- PROBLEM REQUIREMENTS -
Copy the data that follows exactly. Include no pictures.

Records from a collection
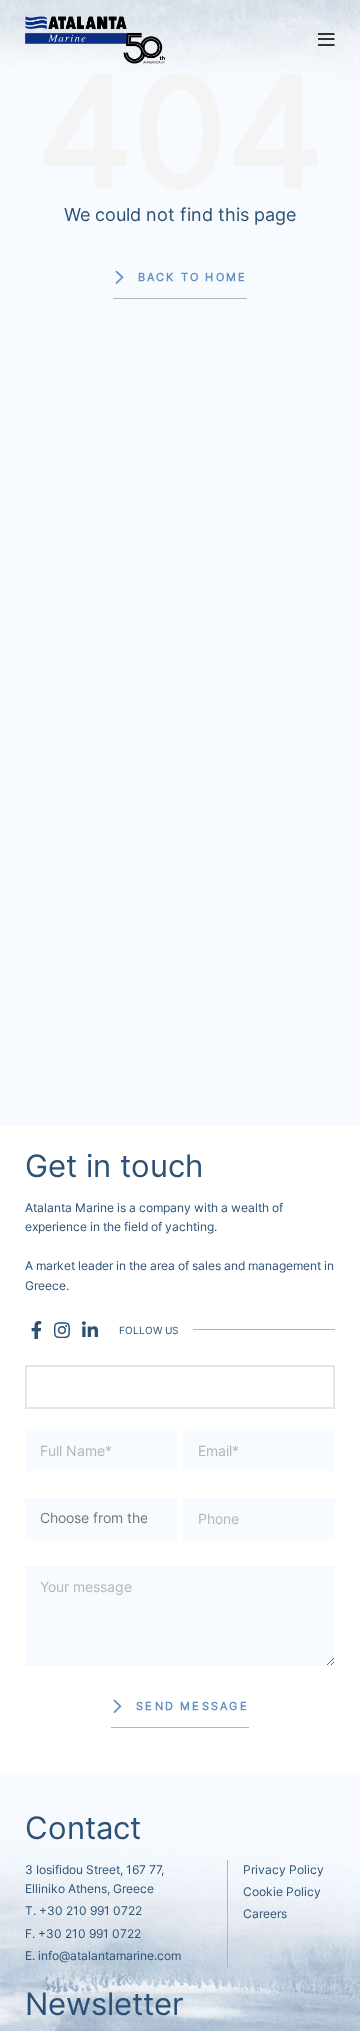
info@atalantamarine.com (109, 1955)
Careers (265, 1913)
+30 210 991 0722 (90, 1910)
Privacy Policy (283, 1869)
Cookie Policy (282, 1891)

- ANSWER BELOW -
info@atalantamarine.com (109, 1955)
Careers (265, 1913)
+30 210 991 0722 (90, 1910)
Privacy Policy (283, 1869)
Cookie Policy (282, 1891)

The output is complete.